Katie wrote that she wanted to adopt a retired racing greyhound but was told she was not eligible unless she already had an adopted greyhound. Julie got a no from a cat rescue because she was over 60 years old, even though her daughter promised to take in the cat if something happened to Julie. Jen Doe said her boyfriend’s family lives on fenced farm property with sheep, but they weren’t allowed to adopt a border collie—whose raison d’être is herding sheep—because the group insisted it never be allowed off-leash. Philip was rejected because he said he allowed the dog he had to sleep wherever it liked; the right answer was to have a designated sleeping area. Molly, who has rescued Great Danes for more than 30 years, was refused by a Great Dane group because of “concern about my kitchen floor.”

Yoffe’s article is not about the good that rescue groups do, because I think we can all agree that they do a lot of good, but rather about the very high standards they seem to impose on potential adopters.

Several rescue groups I’ve seen have applications that look more like applications for adopting a human child. There’s one group I’ve seen in my area that I already know I won’t apply to because of how extreme and excessive their application is. I read these lists of qualifications and wonder, “WHO are they looking for? What kind of person fits this bill? Stays home all day, doesn’t work, has a huge fenced-in yard, never wants children, already has specific plans for the dog’s every waking minute of life??” Unless you’re a trust-funded housewife with an estate and nothing to do, I don’t know who these people are.

I myself have met many people who tell me the same story. They are extremely responsible and dedicated pet owners, even well experienced with the particular breed, but they’ve been rejected by rescues. When I tell them that I hope to adopt from a GSD rescue, I’ve received lots of raised eyebrows and warnings. Some people have outright told me NOT to go to a rescue group for the reasons Yoffe lists.

It’s a sad state of affairs when rescue groups have such an increasingly negative reputation. I myself have heard little good about them, especially breed-specific groups, from people who are trying to adopt dogs. They’re doing hard work to rehome needy animals and they deserve lots of support. But I can’t help but wonder if their standards are increasingly way too high. I really want to adopt a dog, but reading this article makes me really worried about it.

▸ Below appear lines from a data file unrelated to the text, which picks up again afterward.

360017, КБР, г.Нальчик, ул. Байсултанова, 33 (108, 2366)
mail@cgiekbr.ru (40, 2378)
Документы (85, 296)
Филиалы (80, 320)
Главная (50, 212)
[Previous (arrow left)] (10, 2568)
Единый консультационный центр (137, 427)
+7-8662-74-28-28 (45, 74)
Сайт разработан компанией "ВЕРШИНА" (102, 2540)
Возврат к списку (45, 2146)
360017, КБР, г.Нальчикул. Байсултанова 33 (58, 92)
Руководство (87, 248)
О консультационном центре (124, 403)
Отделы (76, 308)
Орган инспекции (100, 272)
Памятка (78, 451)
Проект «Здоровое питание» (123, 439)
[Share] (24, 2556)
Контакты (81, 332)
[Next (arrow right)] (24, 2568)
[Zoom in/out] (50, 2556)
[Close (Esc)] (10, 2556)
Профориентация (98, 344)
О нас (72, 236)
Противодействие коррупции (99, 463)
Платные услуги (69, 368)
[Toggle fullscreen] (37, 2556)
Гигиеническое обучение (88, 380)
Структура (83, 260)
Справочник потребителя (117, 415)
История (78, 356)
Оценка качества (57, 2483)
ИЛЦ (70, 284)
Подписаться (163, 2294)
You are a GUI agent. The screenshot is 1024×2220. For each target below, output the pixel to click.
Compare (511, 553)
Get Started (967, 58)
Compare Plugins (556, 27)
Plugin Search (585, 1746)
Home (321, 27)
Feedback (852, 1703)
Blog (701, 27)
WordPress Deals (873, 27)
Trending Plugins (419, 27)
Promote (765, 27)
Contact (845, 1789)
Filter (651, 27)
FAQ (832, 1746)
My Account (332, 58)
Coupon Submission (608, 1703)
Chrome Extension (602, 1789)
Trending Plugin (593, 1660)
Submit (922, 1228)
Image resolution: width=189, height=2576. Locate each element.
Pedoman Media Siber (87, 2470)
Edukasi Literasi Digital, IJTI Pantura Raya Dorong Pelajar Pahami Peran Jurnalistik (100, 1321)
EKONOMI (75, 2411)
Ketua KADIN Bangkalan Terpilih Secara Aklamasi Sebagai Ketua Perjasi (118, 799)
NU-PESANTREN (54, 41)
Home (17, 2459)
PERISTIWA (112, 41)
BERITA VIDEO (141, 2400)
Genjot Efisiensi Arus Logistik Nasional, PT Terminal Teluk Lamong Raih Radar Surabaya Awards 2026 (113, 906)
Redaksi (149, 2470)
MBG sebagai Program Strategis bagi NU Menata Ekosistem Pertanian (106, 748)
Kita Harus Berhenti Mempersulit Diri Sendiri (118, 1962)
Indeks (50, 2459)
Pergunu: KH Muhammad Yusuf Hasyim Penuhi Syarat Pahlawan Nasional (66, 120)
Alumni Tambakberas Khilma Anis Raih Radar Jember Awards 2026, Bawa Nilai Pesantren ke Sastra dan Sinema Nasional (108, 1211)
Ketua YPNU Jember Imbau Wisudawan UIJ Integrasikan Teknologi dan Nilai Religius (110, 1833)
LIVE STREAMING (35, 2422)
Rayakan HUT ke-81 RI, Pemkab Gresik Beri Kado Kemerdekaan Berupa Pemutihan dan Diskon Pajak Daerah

In many ways, despite my feverish year-and-a-half of research and totally serious commitment to the well-being of any dog we bring home, we may not be ideal candidates in a rescue’s eyes: This would be our first dog; we rent; we don’t have a vet recommendation, because we don’t have a vet yet!; we want to have kids one day, etc. I’m already nervous about applying. I don’t think I could stand the rejection. And I think it’s ridiculous that I feel this way! It’s not like I’m applying to college or to a job or to adopt an Ethiopian orphan. I just want a dog.

What do you think? Do you think rescue groups have excessively high standards for adopters? Or do you think they’re just right? Have you had positive (or negative) experiences with rescue groups? I’d love to hear your thoughts on this one.